‘Omaita’ Susana destrozada

¡Ay que ver con que carita de pena penita pena! abandonó nuestra Omaita de la política, Susana Díaz, la sede central del PSOE en la madrileña calle Ferraz. Hechos un mar de lágrimas estaban la Chari y el Paco en Triana y cara de espanto y estupor en los grandes salones del poder económico de Madrid y el diario El País donde tenían listo el champaña para brindar por la victoria de Susana aunque se lo bebieron a la salud del Real Madrid que acababa de ganar la Liga al Barça pro indepententista catalán.

Omaita fracasó y se llevó de Pedro Sánchez, el guapo y el rojo, un varapalo monumental que ya veremos si no es el principio del fin de la hegemonía del PSOE en el Sur porque en Andalucía otros dos guapos, Juanma y Teresa, a la espera están de su regreso a Sevilla donde la van a cantar coplas hasta en las carretas del Rocío.

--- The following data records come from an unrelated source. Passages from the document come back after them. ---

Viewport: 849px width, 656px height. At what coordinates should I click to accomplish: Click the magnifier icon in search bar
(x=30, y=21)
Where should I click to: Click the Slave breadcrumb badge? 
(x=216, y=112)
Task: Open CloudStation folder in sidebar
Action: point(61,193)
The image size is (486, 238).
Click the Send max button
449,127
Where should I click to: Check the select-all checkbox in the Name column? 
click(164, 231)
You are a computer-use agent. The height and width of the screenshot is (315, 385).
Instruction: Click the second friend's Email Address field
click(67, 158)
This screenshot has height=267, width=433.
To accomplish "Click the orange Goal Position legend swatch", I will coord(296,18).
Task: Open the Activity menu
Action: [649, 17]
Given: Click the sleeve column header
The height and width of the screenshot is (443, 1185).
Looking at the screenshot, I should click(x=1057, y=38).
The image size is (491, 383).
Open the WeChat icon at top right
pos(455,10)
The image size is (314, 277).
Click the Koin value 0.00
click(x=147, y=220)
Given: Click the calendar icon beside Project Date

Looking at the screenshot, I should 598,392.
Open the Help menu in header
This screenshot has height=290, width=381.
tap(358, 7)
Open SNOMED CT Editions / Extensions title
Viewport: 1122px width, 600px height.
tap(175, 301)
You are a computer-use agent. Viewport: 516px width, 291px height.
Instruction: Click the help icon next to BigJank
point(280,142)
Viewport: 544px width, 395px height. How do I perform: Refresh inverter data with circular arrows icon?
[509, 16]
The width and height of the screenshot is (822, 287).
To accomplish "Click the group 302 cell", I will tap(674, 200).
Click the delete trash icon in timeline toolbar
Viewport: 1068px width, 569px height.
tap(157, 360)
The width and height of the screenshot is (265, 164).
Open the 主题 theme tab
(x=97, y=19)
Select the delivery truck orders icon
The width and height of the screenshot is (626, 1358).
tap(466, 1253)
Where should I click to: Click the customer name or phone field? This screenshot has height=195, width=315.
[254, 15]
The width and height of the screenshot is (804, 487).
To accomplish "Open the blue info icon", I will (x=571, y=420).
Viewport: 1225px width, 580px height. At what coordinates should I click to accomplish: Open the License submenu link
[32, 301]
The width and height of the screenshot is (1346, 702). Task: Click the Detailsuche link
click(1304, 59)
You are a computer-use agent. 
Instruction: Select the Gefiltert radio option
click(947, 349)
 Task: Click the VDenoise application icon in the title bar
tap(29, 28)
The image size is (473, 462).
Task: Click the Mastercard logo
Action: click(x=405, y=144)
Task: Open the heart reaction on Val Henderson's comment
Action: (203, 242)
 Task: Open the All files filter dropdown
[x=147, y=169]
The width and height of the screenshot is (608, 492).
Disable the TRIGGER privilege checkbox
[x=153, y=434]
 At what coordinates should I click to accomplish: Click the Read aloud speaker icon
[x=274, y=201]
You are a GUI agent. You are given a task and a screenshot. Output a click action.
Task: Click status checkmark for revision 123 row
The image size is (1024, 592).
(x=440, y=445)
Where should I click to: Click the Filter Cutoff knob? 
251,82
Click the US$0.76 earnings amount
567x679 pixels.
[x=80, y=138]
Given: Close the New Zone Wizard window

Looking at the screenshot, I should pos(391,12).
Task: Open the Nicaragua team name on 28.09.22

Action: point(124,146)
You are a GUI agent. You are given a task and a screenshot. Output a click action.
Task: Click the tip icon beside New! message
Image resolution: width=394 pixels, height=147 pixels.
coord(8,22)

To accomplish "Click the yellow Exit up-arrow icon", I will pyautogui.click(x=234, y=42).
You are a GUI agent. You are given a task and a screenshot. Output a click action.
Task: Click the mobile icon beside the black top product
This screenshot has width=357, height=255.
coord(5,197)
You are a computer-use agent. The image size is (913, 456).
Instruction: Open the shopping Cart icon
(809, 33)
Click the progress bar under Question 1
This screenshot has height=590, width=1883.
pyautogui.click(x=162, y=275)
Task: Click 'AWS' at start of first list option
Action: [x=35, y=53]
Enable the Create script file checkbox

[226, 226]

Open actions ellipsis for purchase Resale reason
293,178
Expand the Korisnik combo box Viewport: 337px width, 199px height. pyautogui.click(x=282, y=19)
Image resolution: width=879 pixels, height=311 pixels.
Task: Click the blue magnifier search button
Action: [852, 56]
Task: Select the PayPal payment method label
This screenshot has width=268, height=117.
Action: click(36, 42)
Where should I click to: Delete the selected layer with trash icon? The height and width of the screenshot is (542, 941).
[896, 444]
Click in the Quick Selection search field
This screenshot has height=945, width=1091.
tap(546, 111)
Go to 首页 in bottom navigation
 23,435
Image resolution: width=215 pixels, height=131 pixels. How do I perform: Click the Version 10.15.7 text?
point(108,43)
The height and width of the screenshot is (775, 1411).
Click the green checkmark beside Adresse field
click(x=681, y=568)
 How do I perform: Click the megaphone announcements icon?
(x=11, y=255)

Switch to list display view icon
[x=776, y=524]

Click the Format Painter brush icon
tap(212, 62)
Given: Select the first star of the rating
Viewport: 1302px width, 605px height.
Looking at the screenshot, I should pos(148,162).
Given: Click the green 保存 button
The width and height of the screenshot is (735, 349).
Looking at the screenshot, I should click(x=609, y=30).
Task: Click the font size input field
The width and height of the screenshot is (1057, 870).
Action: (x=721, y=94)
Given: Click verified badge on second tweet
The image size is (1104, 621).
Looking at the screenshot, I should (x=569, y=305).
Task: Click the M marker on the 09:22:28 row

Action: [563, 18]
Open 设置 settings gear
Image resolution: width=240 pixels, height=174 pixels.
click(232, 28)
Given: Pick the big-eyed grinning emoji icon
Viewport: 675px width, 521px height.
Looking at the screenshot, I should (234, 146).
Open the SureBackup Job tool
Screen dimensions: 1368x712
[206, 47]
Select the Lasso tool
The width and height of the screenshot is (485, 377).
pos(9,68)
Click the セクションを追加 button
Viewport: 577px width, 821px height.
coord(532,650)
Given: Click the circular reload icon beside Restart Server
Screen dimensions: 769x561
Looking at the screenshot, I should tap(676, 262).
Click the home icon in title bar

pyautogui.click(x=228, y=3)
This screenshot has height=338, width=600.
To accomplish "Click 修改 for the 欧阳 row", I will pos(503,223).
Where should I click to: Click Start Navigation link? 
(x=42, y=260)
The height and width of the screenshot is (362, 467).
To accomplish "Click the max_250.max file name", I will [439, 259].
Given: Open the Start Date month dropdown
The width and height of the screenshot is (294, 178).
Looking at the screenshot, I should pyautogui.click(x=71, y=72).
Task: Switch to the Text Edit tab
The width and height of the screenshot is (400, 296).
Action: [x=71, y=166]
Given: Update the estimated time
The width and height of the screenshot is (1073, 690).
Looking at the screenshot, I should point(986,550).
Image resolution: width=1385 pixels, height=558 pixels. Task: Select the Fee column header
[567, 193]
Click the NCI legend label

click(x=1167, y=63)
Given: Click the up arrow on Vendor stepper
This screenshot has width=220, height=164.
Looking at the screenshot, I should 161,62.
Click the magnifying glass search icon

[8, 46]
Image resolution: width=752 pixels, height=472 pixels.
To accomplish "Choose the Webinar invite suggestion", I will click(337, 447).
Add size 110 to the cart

‘El problema, Pedro, eres tú, cariño’ le dijo Susana a Pedro a cara de perro y con la peor intención. Pero Sánchez no se inmutó, ni respondió y siguió a lo suyo denunciando la abstención del PSOE susanista en beneficio de Rajoy. Tras el debate como después del bronco Comité Federal del 1 de octubre los felipistas (apuesto a que Guerra votó por Sánchez) dieron por muerto a su enemigo Pedro e incluso lo creyeron tumbado en la lona de las primarias e incapaz de reaccionar.

Pero, como en la rumba de Péret, Pedro no estaba muerto sino bebiendo cañas en los bares de Triana a donde fue a desafiar a Omaita hasta la puerta misma de la capilla de la Esperanza trianera que esta vez se puso del lado del guapo. El resucitado por el que muchos no daban un euro y, mire usted por donde, ahí está con una sonrisa de oreja a oreja y la mayoría absoluta de la militancia del PSOE en sus manos y camino de un congreso del partido que para él será un paseo militar.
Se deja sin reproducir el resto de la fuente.